La crise des subprimes
« Tant que la musique joue, nous continuons à danser » déclare le PDG de Citigroup, Chuck PRINCE, en 2007, « … sauf qu’à ce moment-là, la musique s’était déjà arrêtée » ironisera George SOROS dans le documentaire Inside Job (2010). La crise des subprimes est causée par l’effondrement du marché immobilier américain, un marché entretenu par l’octroi massif de crédits aux ménages, des crédits transformés en produits financiers (les fameux CDO), puis revendus à des investisseurs du monde entier.
Le coup d’envoi de la crise est la faillite de la banque Lehman Brothers le 15 septembre 2008 à New York. Par un phénomène de contagion, toutes les places financières mondiales ont été immédiatement touchées : la crise financière est une crise boursière (effondrement des indices boursiers d’environ 50 % au cours de l’année 2008) et une crise bancaire (beaucoup de banques qui spéculaient accumulent des pertes dépassant la valeur de leur capitalisation boursière).
La crise devient économique du fait de l’appauvrisse-ment des ménages américains (entraînant un effondrement de la consommation) et des faillites d’entreprises (confrontées à une baisse de la demande et à des difficultés de financement). Les gouvernements et les banques centrales injectent massivement des liquidités dans le système bancaire pour renflouer les banques et les assurances (l’assureur américain AIG, notamment), et pour rassurer les marchés.

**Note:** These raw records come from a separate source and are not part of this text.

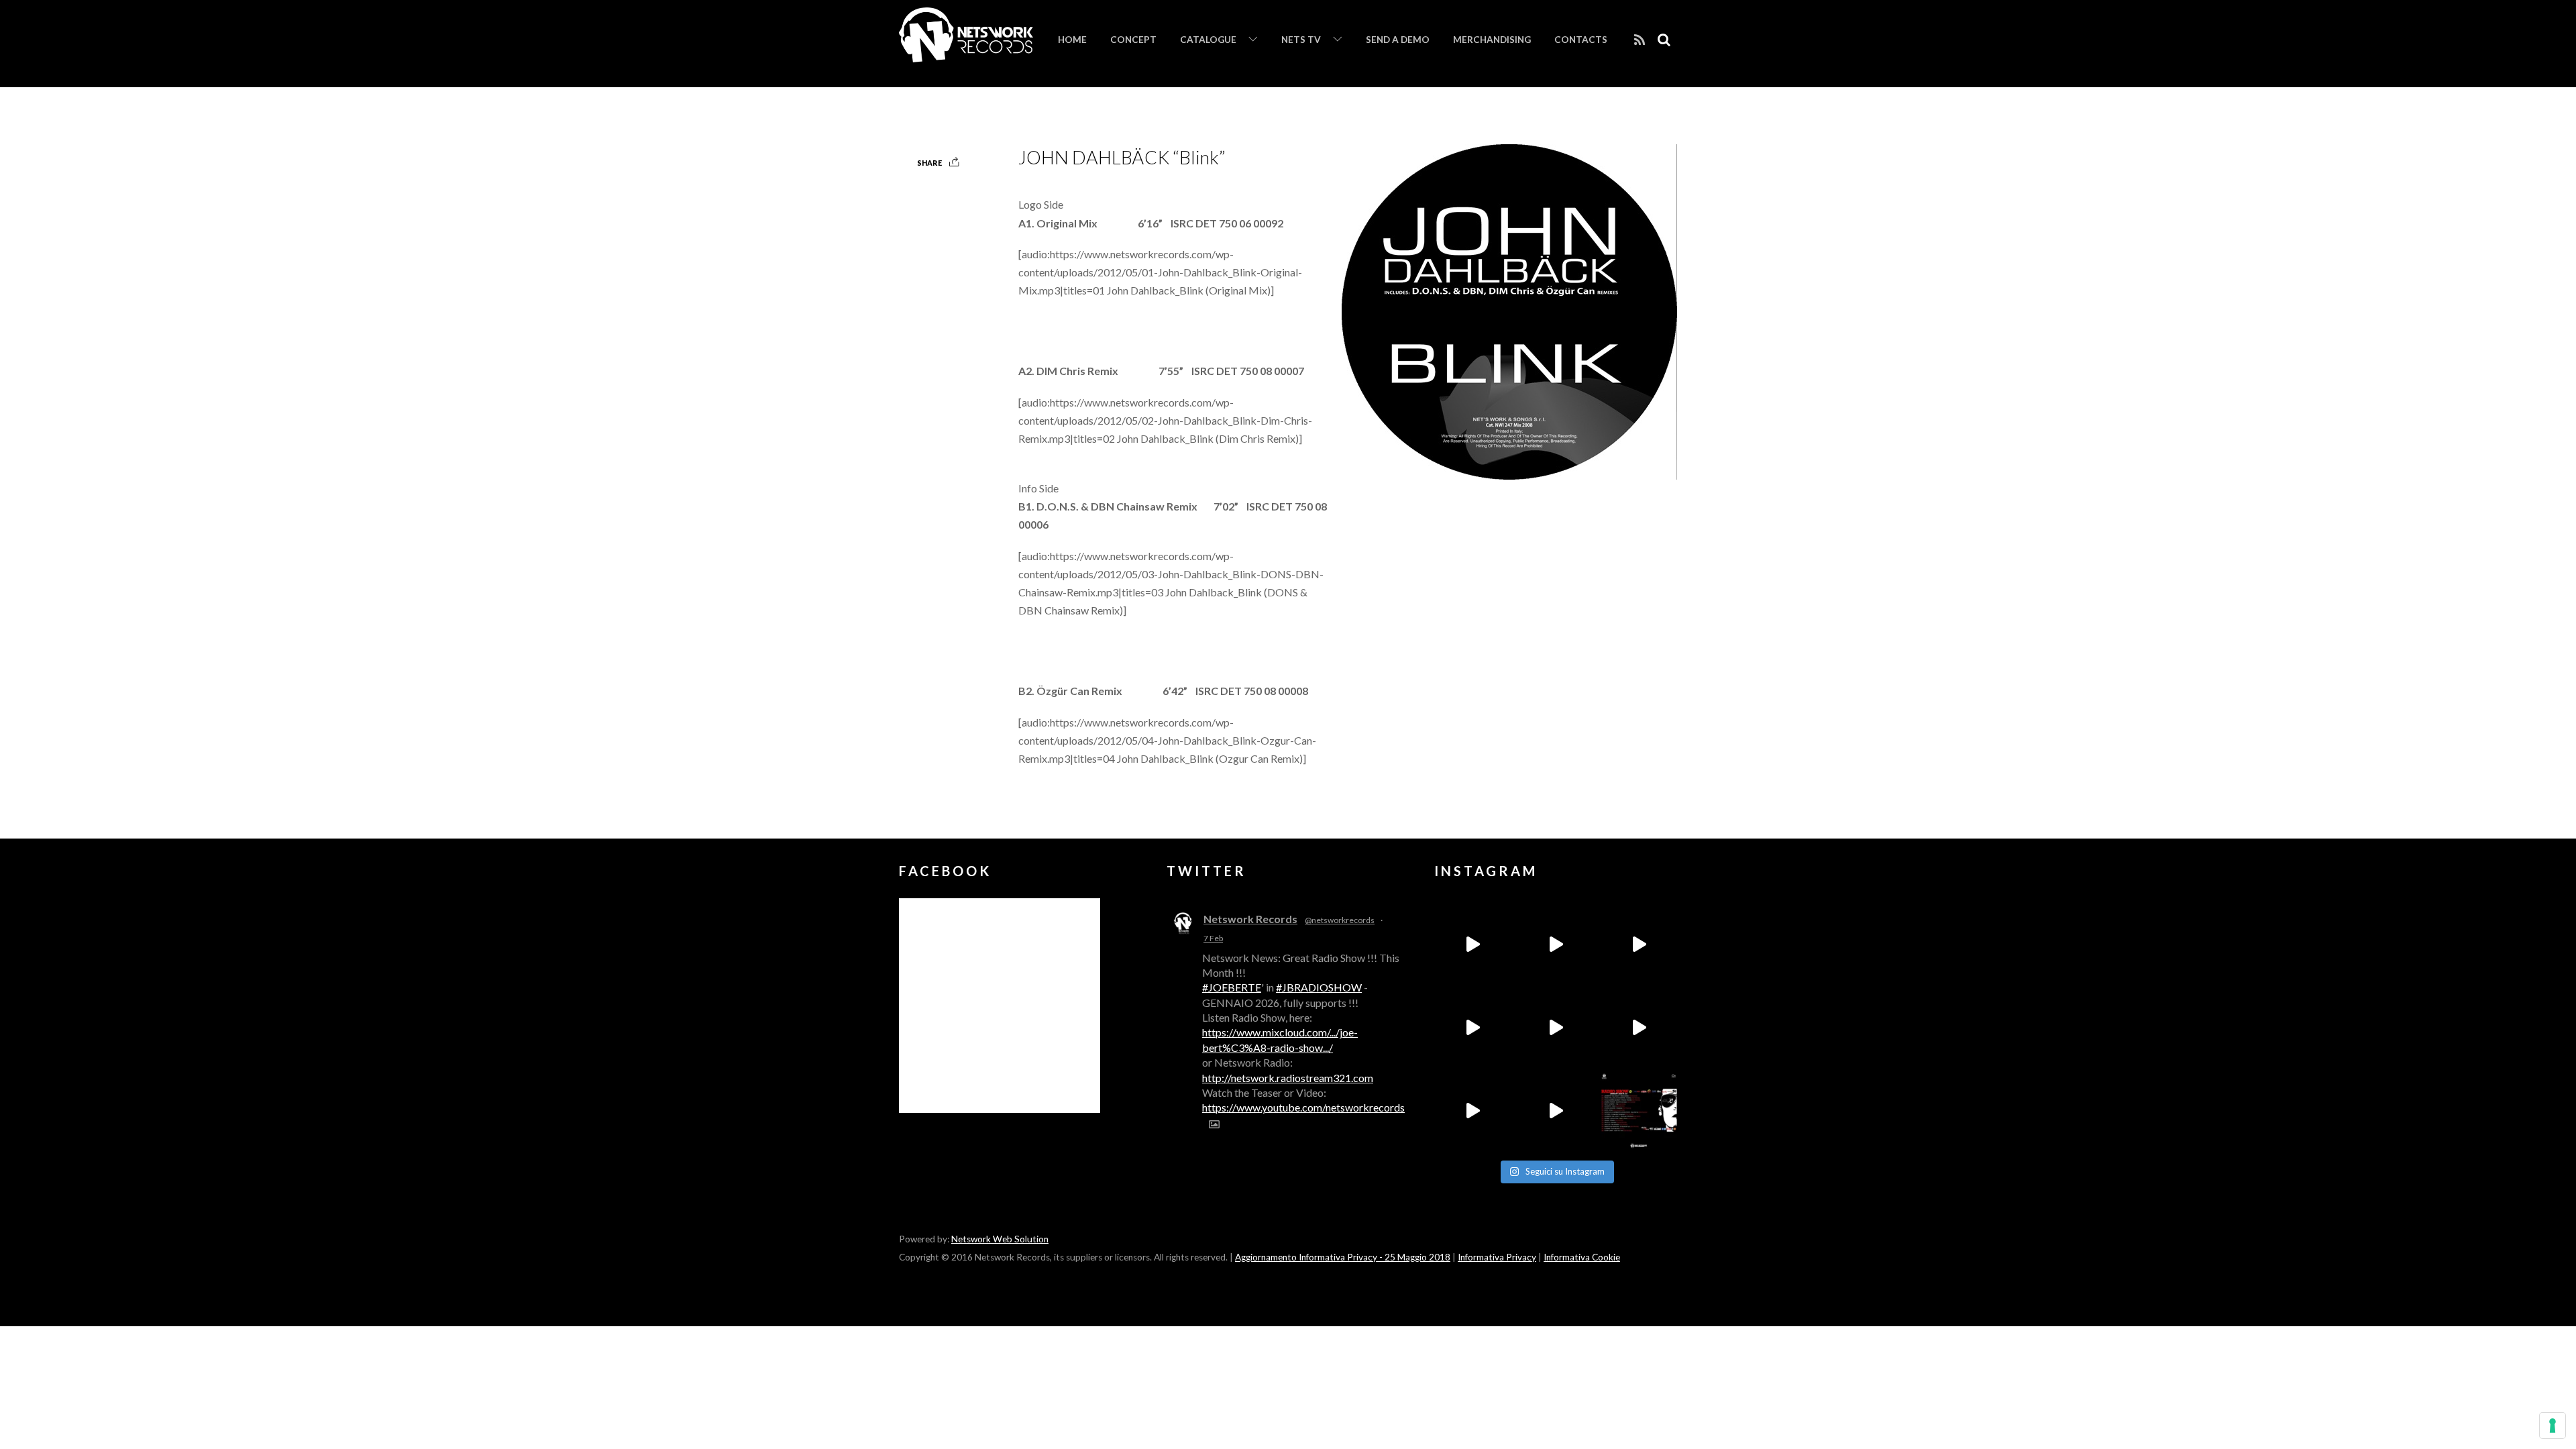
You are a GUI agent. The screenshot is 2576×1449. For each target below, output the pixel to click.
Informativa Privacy (1497, 1257)
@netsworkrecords (1340, 920)
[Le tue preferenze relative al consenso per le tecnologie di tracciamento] (2552, 1425)
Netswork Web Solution (1000, 1239)
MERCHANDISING (1492, 39)
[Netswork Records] (966, 55)
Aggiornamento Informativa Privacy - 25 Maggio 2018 (1342, 1257)
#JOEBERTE (1231, 987)
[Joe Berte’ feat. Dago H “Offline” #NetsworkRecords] (1472, 944)
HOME (1072, 39)
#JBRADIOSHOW (1319, 987)
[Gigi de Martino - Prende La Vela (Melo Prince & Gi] (1555, 944)
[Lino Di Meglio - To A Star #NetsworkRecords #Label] (1639, 944)
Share (929, 162)
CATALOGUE (1208, 39)
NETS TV (1301, 39)
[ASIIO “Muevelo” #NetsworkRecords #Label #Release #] (1555, 1027)
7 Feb (1213, 938)
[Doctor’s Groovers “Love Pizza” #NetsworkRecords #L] (1639, 1027)
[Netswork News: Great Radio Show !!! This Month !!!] (1639, 1111)
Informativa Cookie (1582, 1257)
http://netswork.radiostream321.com (1287, 1077)
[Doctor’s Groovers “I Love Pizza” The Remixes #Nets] (1472, 1027)
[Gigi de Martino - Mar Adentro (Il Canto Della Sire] (1472, 1111)
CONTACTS (1580, 39)
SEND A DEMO (1398, 39)
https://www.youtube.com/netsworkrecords (1303, 1107)
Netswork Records (1250, 918)
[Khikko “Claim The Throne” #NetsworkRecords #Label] (1555, 1111)
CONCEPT (1133, 39)
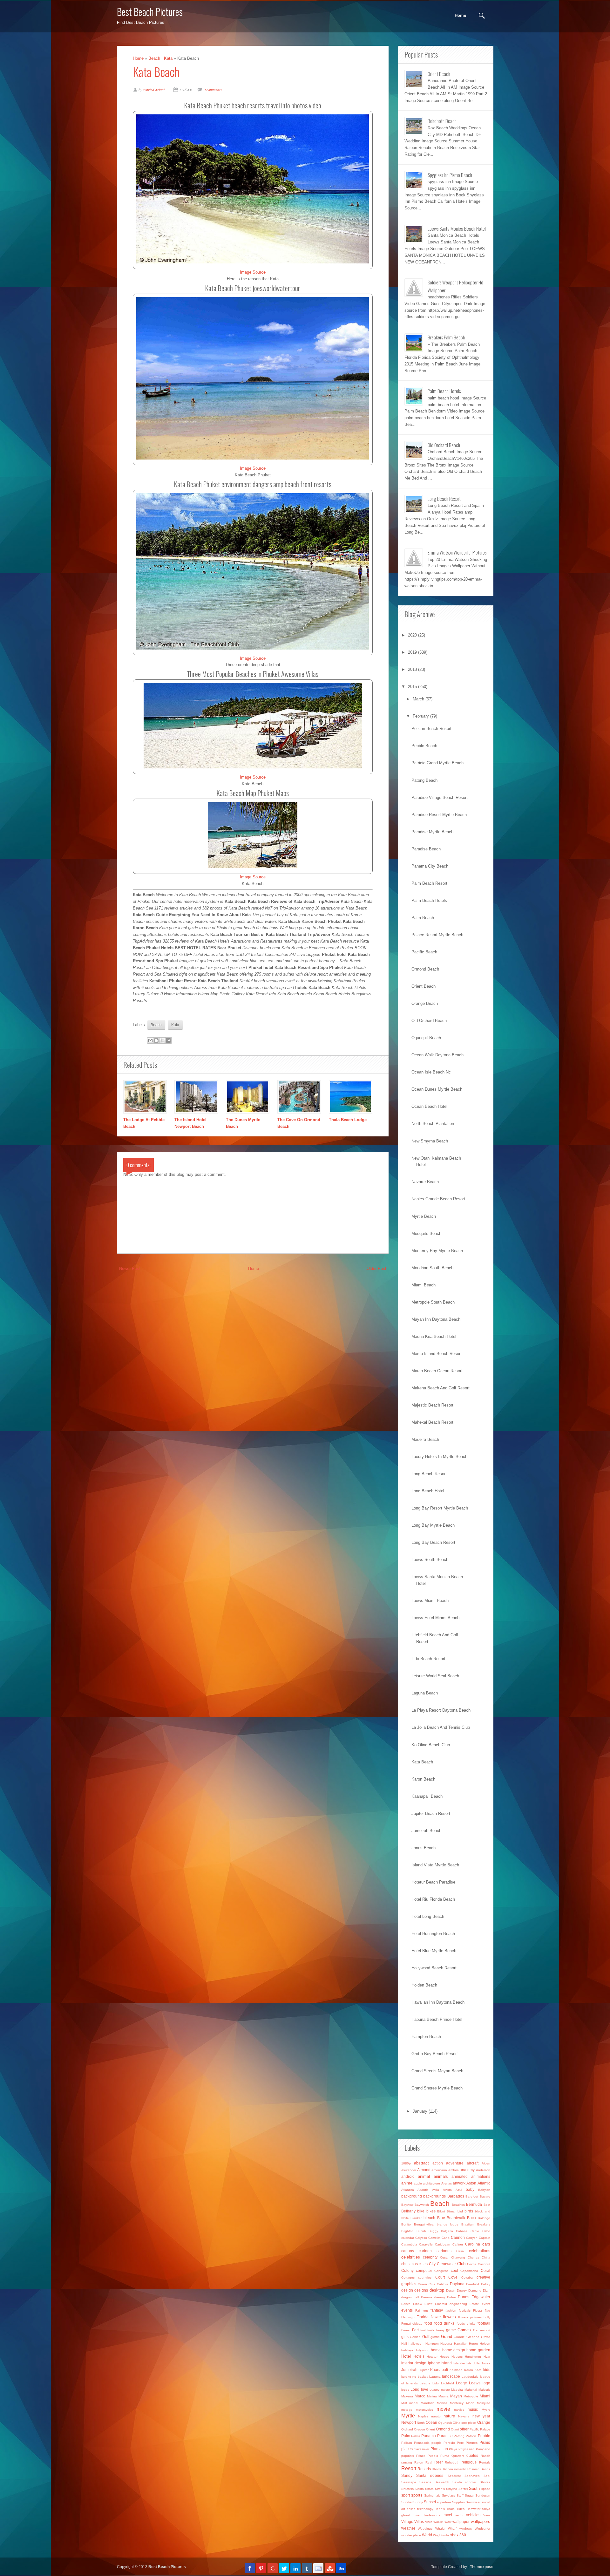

Tels sont les objectifs du plan PAULSON[2], doté de 700 milliards de dollars en 2008.
Une finance hors de contrôle et déconnectée de l’économie réelle ?
Au Luxembourg, par exemple, la sphère financière représente 2 170 % du PIB (c’est-à-dire plus de vingt fois le PIB). Paul KRUGMAN (Pourquoi les crises reviennent toujours, 2008) parle de « banques de l’ombre » : du fait des montages financiers, des échanges de gré à gré et des paradis fiscaux, les banques sont devenues une nébuleuse difficile à cerner et par conséquent presque impossible à réglementer.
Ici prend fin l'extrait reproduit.